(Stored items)
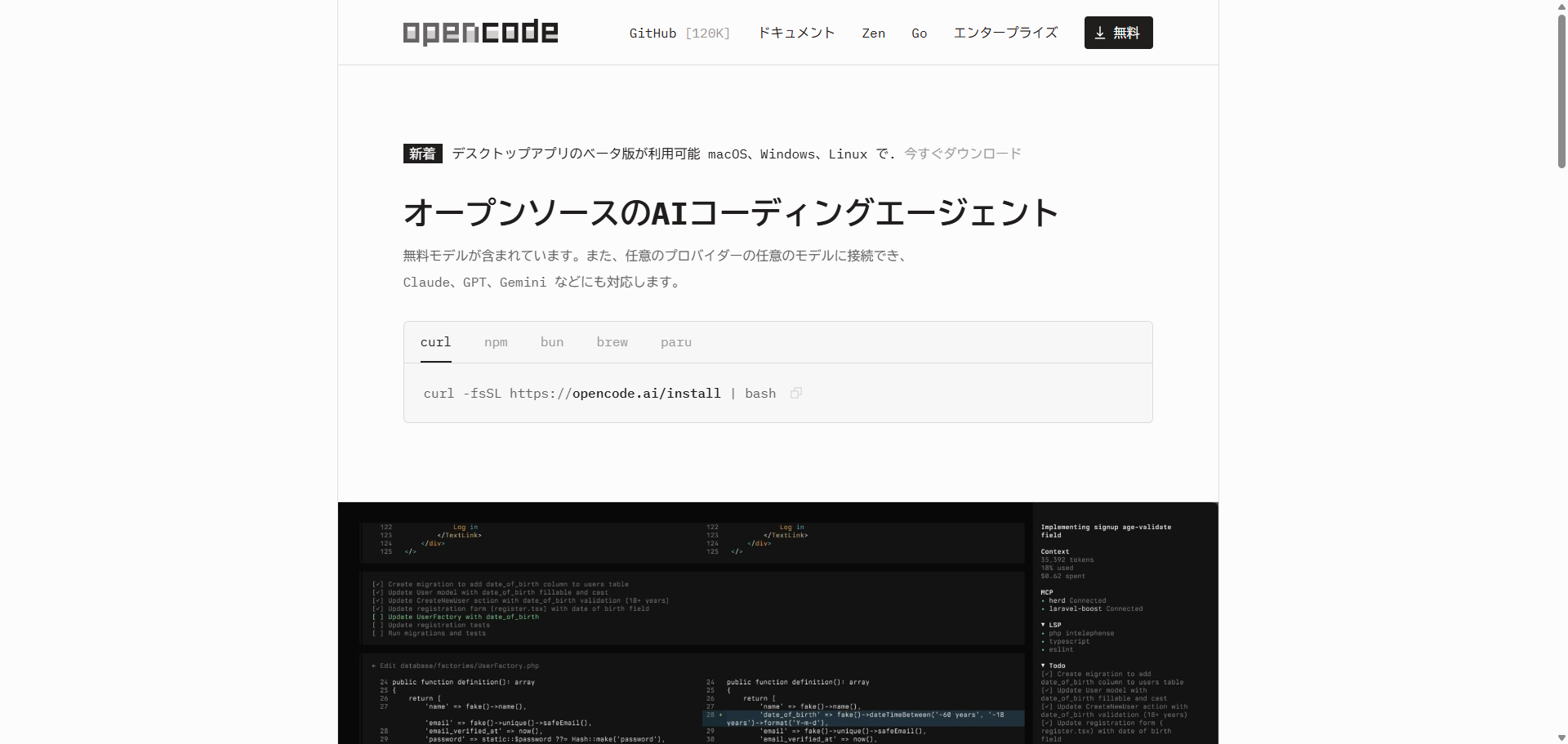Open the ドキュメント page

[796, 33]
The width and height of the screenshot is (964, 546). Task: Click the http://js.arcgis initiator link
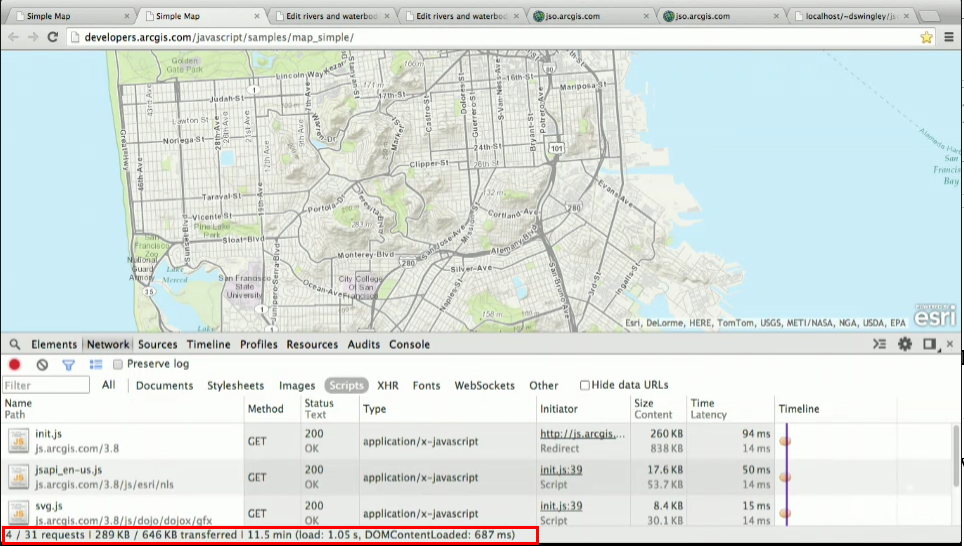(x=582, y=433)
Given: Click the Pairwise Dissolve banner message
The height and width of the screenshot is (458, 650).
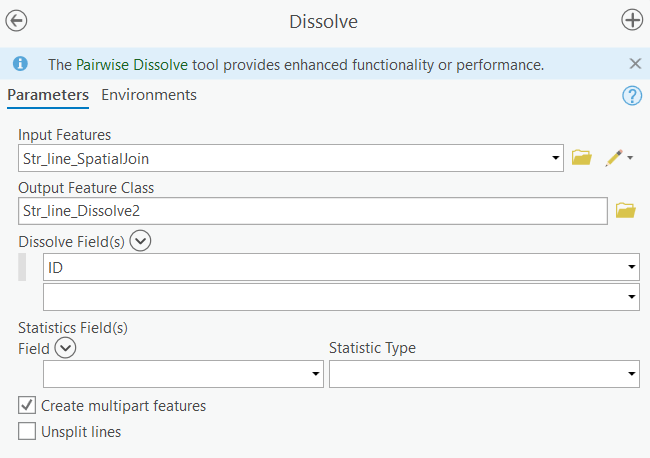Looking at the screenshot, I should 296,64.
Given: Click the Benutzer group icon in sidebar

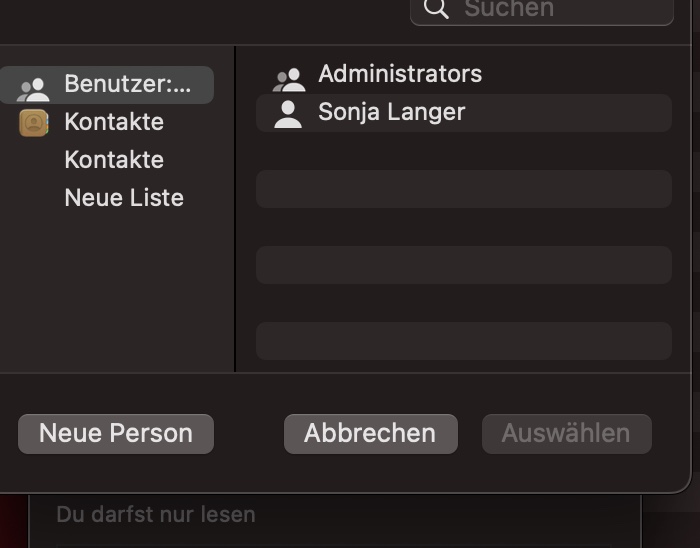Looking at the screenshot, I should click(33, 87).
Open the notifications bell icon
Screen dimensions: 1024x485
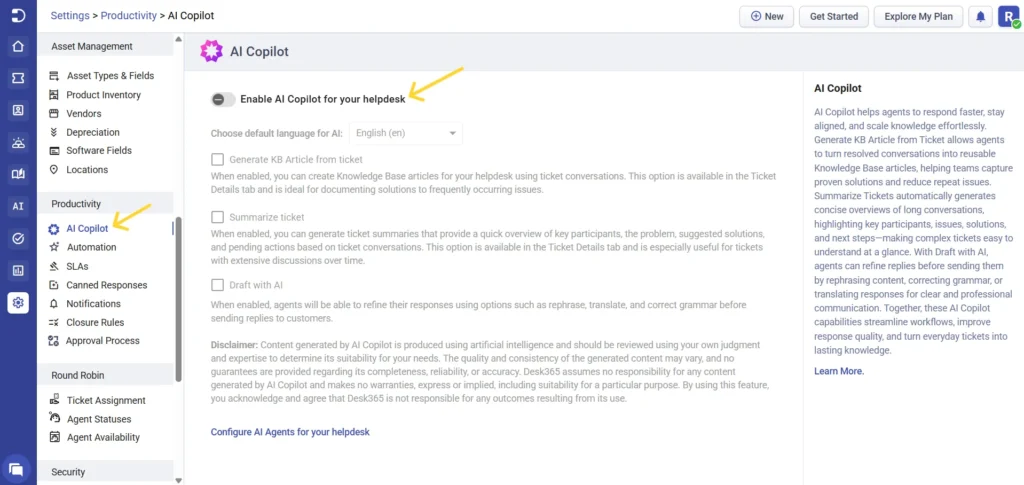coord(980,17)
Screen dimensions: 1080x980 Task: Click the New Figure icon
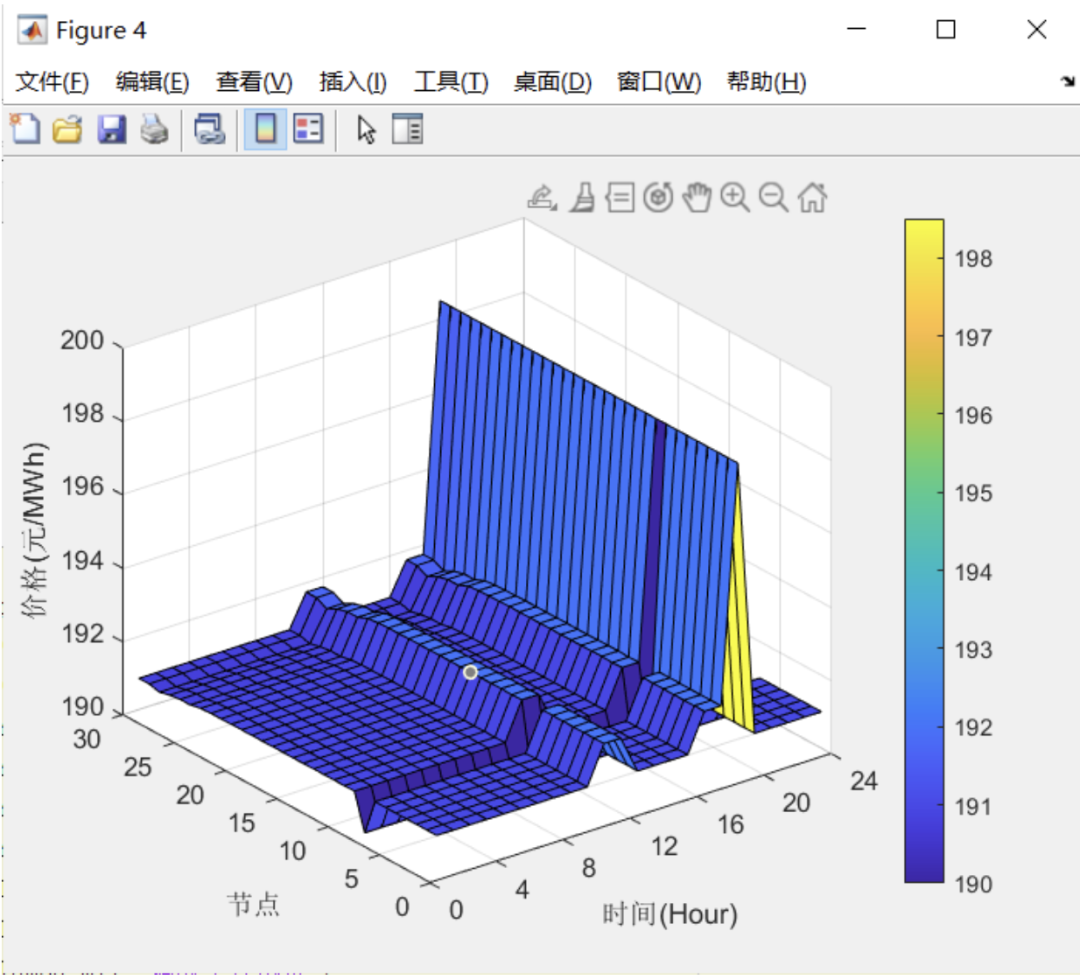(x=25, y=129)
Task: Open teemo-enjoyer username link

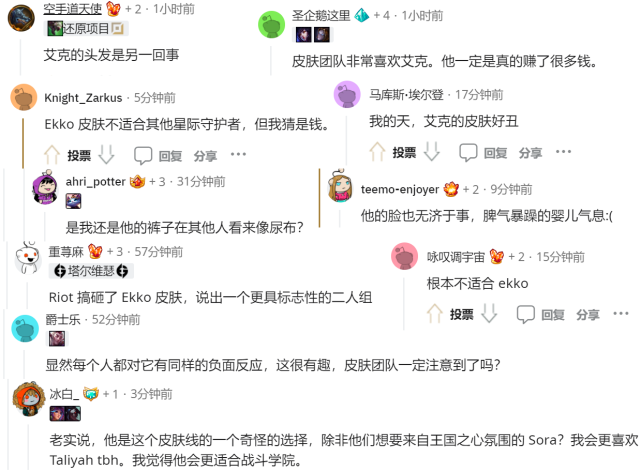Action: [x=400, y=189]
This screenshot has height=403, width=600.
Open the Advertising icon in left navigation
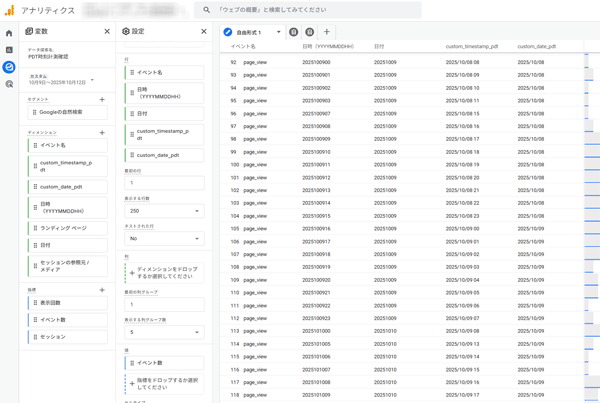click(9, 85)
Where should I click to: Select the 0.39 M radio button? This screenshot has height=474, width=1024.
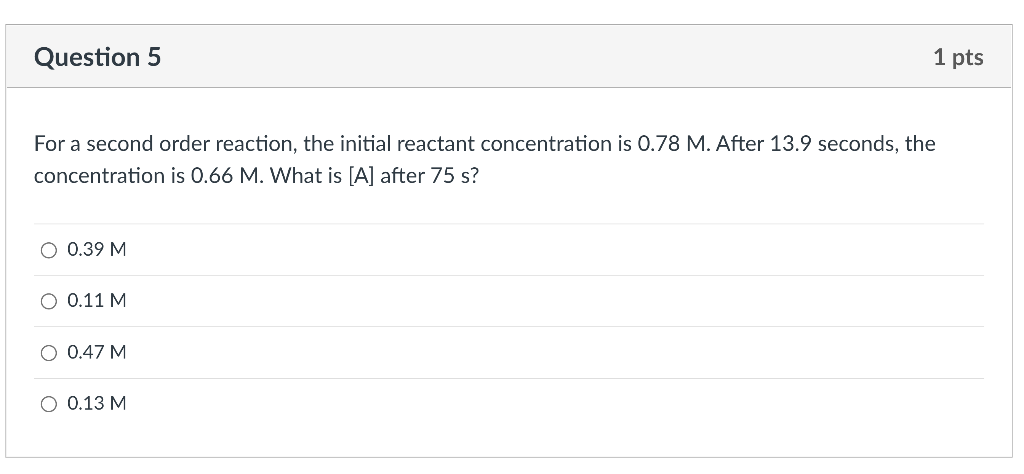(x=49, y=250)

(Work instruction)
Only the lines from the one with "Task: Open teemo-enjoyer username link" through the final line of the entries belong in the answer, set down exactly, with both ends included and no pictures.

(Your solution)
Task: Open teemo-enjoyer username link

Action: [x=400, y=189]
This screenshot has height=403, width=600.
Open the Advertising icon in left navigation
click(9, 85)
Where should I click to: Select the 0.39 M radio button? This screenshot has height=474, width=1024.
(x=49, y=250)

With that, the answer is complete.